Stored records =
• • • •

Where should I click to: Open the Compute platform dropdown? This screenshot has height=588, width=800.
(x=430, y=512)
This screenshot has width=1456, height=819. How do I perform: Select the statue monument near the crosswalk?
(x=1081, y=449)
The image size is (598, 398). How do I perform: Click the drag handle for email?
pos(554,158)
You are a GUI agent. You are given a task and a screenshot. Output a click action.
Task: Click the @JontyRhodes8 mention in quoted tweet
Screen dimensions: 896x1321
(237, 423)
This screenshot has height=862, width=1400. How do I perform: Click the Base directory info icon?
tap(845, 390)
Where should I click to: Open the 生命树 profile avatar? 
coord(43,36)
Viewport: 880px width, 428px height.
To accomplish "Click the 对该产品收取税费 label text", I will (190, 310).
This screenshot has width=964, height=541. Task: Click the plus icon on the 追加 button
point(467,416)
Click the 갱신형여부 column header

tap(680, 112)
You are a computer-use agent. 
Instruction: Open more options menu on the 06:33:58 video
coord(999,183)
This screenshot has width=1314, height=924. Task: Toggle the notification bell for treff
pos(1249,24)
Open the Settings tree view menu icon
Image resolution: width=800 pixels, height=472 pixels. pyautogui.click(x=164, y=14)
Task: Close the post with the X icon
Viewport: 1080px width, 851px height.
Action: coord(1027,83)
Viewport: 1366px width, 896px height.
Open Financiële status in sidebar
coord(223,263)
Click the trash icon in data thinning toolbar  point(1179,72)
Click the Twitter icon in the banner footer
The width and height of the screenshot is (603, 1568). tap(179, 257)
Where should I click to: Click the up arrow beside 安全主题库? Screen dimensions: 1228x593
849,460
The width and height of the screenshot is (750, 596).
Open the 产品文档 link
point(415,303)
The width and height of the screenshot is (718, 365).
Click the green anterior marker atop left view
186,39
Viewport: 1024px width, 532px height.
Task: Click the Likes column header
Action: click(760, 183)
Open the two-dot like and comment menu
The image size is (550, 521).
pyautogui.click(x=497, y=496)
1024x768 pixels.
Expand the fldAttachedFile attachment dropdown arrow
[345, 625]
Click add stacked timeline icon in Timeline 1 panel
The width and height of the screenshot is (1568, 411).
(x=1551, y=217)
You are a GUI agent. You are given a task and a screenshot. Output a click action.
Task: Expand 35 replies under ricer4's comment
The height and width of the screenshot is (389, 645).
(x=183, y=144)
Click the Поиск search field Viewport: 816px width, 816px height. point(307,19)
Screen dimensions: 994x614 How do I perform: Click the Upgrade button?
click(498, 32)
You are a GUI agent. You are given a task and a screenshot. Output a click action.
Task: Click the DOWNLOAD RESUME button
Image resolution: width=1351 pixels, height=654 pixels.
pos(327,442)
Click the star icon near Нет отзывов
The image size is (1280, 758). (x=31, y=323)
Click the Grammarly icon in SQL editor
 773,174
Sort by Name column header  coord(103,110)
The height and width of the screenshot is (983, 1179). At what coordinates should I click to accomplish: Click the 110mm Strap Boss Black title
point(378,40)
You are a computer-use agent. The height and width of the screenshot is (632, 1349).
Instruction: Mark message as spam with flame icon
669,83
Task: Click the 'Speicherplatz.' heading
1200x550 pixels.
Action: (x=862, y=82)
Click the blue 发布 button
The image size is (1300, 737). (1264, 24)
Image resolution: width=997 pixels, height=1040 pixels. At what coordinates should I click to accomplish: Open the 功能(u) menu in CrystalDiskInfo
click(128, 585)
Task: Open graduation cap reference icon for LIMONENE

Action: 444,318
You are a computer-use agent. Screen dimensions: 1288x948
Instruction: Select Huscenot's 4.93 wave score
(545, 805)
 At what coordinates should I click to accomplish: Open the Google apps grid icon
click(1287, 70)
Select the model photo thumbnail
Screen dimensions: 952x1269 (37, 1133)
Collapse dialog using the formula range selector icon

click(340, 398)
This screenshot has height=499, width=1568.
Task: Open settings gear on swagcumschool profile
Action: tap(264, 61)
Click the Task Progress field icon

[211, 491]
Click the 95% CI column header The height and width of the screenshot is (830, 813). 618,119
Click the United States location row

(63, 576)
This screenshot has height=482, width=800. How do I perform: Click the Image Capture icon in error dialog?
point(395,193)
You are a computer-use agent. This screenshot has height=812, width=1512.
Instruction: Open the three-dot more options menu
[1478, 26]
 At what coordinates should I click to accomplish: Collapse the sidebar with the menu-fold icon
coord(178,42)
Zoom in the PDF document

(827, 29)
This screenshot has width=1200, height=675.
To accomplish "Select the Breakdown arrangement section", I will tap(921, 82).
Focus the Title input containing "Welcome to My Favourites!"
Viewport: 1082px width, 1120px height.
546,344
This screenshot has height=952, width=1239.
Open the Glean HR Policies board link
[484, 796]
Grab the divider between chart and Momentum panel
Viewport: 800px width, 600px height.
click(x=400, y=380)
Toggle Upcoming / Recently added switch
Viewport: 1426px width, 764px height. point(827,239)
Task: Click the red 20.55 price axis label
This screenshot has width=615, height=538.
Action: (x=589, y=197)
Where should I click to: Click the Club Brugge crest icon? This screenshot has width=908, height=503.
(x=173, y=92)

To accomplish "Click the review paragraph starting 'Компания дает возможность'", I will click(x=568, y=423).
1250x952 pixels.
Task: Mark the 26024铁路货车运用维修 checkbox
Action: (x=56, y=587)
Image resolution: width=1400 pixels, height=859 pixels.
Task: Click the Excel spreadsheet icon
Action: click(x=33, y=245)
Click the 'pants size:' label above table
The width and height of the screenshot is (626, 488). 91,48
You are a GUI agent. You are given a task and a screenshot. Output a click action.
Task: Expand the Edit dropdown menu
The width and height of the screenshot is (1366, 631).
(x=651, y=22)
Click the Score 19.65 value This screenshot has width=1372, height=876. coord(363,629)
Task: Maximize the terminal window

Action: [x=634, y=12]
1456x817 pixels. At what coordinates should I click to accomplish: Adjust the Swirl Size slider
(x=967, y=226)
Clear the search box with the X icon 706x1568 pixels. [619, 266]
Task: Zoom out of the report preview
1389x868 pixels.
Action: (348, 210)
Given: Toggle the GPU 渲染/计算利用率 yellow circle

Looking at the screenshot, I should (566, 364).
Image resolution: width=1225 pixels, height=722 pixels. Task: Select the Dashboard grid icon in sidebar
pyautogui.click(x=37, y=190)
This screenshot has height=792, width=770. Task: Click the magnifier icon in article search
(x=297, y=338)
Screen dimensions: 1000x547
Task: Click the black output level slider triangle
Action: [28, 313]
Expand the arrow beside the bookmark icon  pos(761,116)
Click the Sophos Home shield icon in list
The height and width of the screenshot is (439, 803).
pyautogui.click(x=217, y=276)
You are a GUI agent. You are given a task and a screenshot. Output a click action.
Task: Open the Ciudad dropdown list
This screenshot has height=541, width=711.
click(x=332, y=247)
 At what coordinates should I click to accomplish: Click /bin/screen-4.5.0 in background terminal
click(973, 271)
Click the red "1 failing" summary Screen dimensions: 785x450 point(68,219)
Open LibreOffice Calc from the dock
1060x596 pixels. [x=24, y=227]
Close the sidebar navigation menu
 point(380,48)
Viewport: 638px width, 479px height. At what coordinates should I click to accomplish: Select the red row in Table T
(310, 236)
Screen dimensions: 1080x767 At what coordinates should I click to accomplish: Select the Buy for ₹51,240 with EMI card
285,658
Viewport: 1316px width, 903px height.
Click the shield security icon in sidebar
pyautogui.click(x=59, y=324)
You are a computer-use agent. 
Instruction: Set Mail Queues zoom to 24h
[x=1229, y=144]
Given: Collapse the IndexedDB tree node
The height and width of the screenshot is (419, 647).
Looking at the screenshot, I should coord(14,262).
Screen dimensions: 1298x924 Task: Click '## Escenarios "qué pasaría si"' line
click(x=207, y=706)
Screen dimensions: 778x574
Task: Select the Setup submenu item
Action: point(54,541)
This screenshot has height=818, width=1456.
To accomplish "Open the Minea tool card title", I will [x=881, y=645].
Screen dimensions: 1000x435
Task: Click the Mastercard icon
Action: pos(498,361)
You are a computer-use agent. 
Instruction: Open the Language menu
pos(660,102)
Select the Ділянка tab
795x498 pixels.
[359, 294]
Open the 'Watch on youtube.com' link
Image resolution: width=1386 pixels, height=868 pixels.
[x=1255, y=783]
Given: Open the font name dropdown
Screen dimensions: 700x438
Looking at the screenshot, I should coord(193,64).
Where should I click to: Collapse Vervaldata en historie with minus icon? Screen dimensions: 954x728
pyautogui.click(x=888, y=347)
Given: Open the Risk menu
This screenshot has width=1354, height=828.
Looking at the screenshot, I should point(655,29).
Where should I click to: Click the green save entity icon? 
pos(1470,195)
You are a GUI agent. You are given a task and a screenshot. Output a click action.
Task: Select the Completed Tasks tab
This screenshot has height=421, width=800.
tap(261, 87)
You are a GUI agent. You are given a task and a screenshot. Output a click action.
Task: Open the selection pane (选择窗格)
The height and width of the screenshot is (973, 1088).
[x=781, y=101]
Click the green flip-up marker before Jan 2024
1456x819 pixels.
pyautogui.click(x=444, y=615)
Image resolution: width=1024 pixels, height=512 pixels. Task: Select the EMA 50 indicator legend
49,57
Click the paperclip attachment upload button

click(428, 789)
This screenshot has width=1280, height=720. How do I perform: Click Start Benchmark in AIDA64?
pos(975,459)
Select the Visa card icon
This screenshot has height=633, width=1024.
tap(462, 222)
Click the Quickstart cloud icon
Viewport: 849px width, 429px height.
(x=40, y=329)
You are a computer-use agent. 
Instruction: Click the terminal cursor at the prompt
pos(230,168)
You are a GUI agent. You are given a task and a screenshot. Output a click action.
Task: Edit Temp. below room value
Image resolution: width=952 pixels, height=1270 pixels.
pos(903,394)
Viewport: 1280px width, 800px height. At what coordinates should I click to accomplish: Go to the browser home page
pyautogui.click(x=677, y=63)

• • • •

Given task =
Reproduce the rows from the beginning through the line containing "coord(43,36)", inclusive, substituting "image" for every "screenshot" and leaving everything else unchanged.

The result =
Where should I click to: Open the Compute platform dropdown? This image has height=588, width=800.
(x=430, y=512)
This image has width=1456, height=819. How do I perform: Select the statue monument near the crosswalk?
(x=1081, y=449)
The image size is (598, 398). How do I perform: Click the drag handle for email?
pos(554,158)
You are a GUI agent. You are given a task and a image. Output a click action.
Task: Click the @JontyRhodes8 mention in quoted tweet
Screen dimensions: 896x1321
(237, 423)
This image has height=862, width=1400. How do I perform: Click the Base directory info icon?
tap(845, 390)
Where should I click to: Open the 生命树 profile avatar? 
coord(43,36)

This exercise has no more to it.